Carlos regresa a clases, como el primer día

Es la primera clase a la que asiste luego de darse a conocer el amparo que obtuvo para la Universidad Nacional determine en qué medida el acoso escolar y la difamación de la que fue víctima permeó en la comunidad universitaria y con base en ello repare el daño

CIUDAD DE MÉXICO.

Son las 12 en punto en la Facultad de Ciencias de la UNAM. En el salón 11 de la planta baja del edificio Tlahuizcalpan ha terminado la clase de Mecánica Vectorial y comienzan a salir los alumnos de la licenciatura de Física Biomedica, uno de ellos es Carlos Santamaría, el estudiante más joven en ingresar a la licenciatura en la máxima casa de estudios.

Es la primera clase a la que asiste luego de darse a conocer el amparo que  obtuvo para la Universidad Nacional determine en qué medida el acoso escolar y la difamación de la que fue víctima permeó en la comunidad universitaria y con base en ello repare el daño.

Excélsior lo acompañó en su tránsito a la biblioteca del Instituto de Ciencias Nucleares, en donde pasó en limpio los apuntes de la clase e hizo su tarea. Caminó con Arcelia, su mamá, platicando algunos detalles de la clase, no hablaron de la sentencia que ordena a la UNAM revisar hasta qué punto afectó al niño el acoso de dos profesores. Este semestre es un semestre normal, sin acoso de nadie.
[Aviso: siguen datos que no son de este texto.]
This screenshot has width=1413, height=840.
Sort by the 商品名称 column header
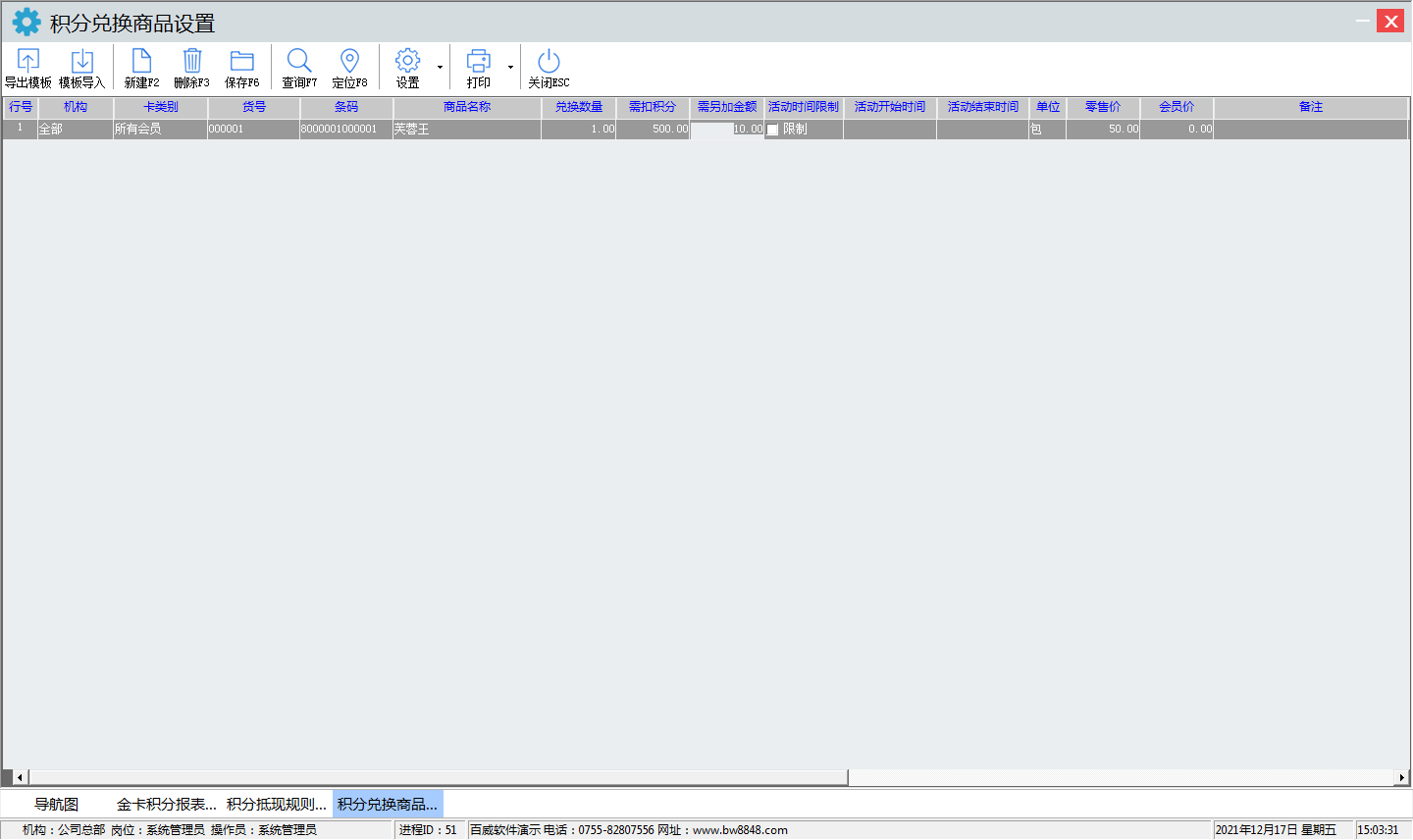pos(467,107)
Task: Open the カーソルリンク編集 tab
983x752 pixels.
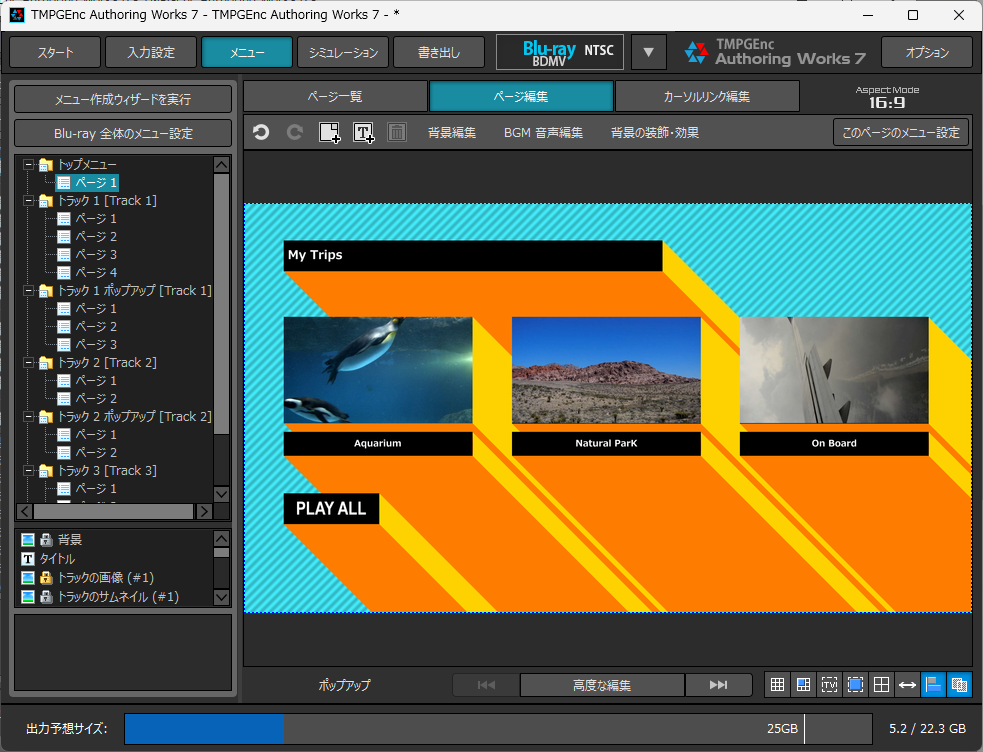Action: (x=707, y=97)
Sólo fueron dos episodios concretos, la comunidad universitaria se ha comportado muy bien”, aseguró Carlitos, como lo llaman algunos de sus compañeros.

El unamita de 13 años  y su mamá avanzaron por un pasillo de la Facultad; los alumnos lo reconocen, pero saben que es uno más de ellos. “Míralo es él”, dijo una joven a su amiga, “me gustaría tomar clases con él”, agregó mientras se alejaron caminando.

Es raro porque sabe mucho, pero es un niño. Me llevo muy bien con él, le habló desde el primer semestre, ya me acostumbré a verlo a él en las clases”, comentó Francisco, un compañero.

Yo no siento que sea diferente, entro a clase y ya, lo único que a veces me llega a molestar un poquito, es que llega a interrumpir las clases; pero de ahí en fuera no tengo problema en tomar clases con un niño”,  consideró Ángel.

Carlos  lo acepta: “Participo bastante, a veces demasiado, pero ya me voy calmando y a veces creo que soy bastante callado, soy un poco distraído, me pongo a jugar con la calculadora”, confesó.

El pequeño universitario se ha mantenido al margen de las discusiones legales, pero le gusta pensar que la legislación universitaria podría cambiar a partir de su caso y darle a niños como él mejores condiciones en el futuro.

La Universidad es el reflejo del país, entonces yo creo que si se mejoran las condiciones de la Universidad se puede mejorar el país”, expresó.